* Check your understanding *
a) Could you reproduce the text on empathic recruitment from "The truth is, being" up to and including "good on paper.", replacing "on paper" with "in writing"?
b) How would the text on empathic recruitment go on from where it stops?

* Text excerpt *
━━━━━━━━
Empathic Recruitment focuses on personality and culture matching. Empathy can be the missing ingredient to a good employee or finding one in the first place. Without it, a “what’s in it for me” quick buck mentality can quickly develop. When missing empathy, it helps maintain an ideology where our perception of perfection measures one area; Academic ability, when there is a full spectrum of considerations needed to truly identify perfection.
Someone might be perfect for a precise job or business but may not be for others. This could be the same role at a competitor but the internal staff structure and culture may not fit. We conclude suitability from a CV when shortlisting which is open to misinterpretation or manipulation. The way companies engage when using agencies, can create ulterior motives that break down trust and communication.
The truth is, being academic doesn’t mean someone knows how to apply it, or whether they’re motivated to do so. It’s the emotional part of the brain that dictates which option is preferable/suitable or profitable. It’s what tells us when to stop comparing features, costs, risks or benefits of different options available to us and deciding what’s best. You simply cannot express these abilities from a CV.
As if this wasn’t important enough, emotions also alert us to factors that our conscious, rational awareness can miss. That’s despite their critical importance to us in the future. ‘Gut feelings’ or ‘intuition’ can inform us when something is not quite right about a person, a situation or a business deal even when they look good on paper.
━━━━━━━━
Stored data entries
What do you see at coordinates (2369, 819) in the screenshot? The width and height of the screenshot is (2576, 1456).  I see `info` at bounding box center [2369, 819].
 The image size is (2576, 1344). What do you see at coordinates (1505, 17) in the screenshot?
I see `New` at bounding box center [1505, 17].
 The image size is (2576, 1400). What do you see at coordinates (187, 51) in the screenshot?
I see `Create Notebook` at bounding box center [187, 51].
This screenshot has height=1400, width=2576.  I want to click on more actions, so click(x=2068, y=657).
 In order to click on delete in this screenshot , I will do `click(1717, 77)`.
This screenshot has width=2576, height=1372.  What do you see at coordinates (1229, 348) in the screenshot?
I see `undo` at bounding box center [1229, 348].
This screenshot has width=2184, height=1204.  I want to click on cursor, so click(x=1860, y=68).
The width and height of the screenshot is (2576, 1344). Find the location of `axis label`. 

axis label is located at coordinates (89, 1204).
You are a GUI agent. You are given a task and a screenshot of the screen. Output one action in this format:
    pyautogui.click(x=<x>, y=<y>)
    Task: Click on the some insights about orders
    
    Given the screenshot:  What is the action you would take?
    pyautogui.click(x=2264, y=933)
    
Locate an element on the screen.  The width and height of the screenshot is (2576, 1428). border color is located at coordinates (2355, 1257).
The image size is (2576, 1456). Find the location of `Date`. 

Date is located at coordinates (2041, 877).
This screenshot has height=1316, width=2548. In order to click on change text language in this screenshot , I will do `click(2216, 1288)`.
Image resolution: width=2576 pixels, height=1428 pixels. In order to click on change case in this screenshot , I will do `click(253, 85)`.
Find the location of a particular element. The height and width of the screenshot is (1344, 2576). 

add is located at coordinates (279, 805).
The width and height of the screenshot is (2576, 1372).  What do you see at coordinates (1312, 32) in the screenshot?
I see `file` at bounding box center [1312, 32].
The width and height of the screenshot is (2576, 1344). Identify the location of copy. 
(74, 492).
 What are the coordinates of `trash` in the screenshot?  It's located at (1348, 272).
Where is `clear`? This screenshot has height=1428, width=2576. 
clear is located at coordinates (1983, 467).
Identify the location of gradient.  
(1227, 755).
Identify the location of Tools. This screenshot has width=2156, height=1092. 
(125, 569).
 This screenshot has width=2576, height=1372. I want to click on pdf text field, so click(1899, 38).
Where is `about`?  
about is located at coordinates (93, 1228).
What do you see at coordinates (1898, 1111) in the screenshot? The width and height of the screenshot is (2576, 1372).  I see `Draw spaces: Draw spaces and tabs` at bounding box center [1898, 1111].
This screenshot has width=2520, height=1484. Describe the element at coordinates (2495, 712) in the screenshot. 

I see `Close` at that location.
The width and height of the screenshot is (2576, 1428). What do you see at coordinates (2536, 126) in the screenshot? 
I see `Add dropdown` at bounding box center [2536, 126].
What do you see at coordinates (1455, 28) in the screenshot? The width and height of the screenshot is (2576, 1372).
━━━━━━━━
* Answers for the tasks *
a)
The truth is, being academic doesn’t mean someone knows how to apply it, or whether they’re motivated to do so. It’s the emotional part of the brain that dictates which option is preferable/suitable or profitable. It’s what tells us when to stop comparing features, costs, risks or benefits of different options available to us and deciding what’s best. You simply cannot express these abilities from a CV.
As if this wasn’t important enough, emotions also alert us to factors that our conscious, rational awareness can miss. That’s despite their critical importance to us in the future. ‘Gut feelings’ or ‘intuition’ can inform us when something is not quite right about a person, a situation or a business deal even when they look good in writing.

b)
You hire a new junior with limited experience within an office of experts. The rapport between this person and the team is there immediately. They consequently absorb information and the knowledge they need from colleagues quickly. You then employ someone who’s already an expert in the industry. They do it differently and doesn’t agree with the rest of them. The internal communication shrinks and productivity of that office shrink with it.
They say knowledge is power, and the more people you know, the more knowledge you have access to which I agree with. When someone works within a company, they retain significant information that could be useful to the rest of the team. That knowledge can be lost if staff don’t get along or have conflicting goals or morals to each other. That’s why it’s key to consider this when recruiting. The collaboration of like-minded professionals within businesses would make a huge difference to the company’s output.
Firstly, we use artificially intelligent semantic searching software with job boards and social media allowing us to identify the best candidates based on online information such as CV’s. This gathers a pool of candidates who seem to have the skills. We let them know about the role in case it’s of interest. We include an Interactive Video Platform (IVP) tool in our shortlisting process allowing candidates to submit video responses to automated questions within the applications. It gives employees a snapshot of someone’s personality delivering an emotional and social competency matching mechanism. It also saves a significant amount of time for both whiles increasing the value of the shortlisting data tremendously. Employers will know who they are interviewing before they’ve met them and conduct live interviews to where convenient. We call this approach Empathic Recruitment ℠.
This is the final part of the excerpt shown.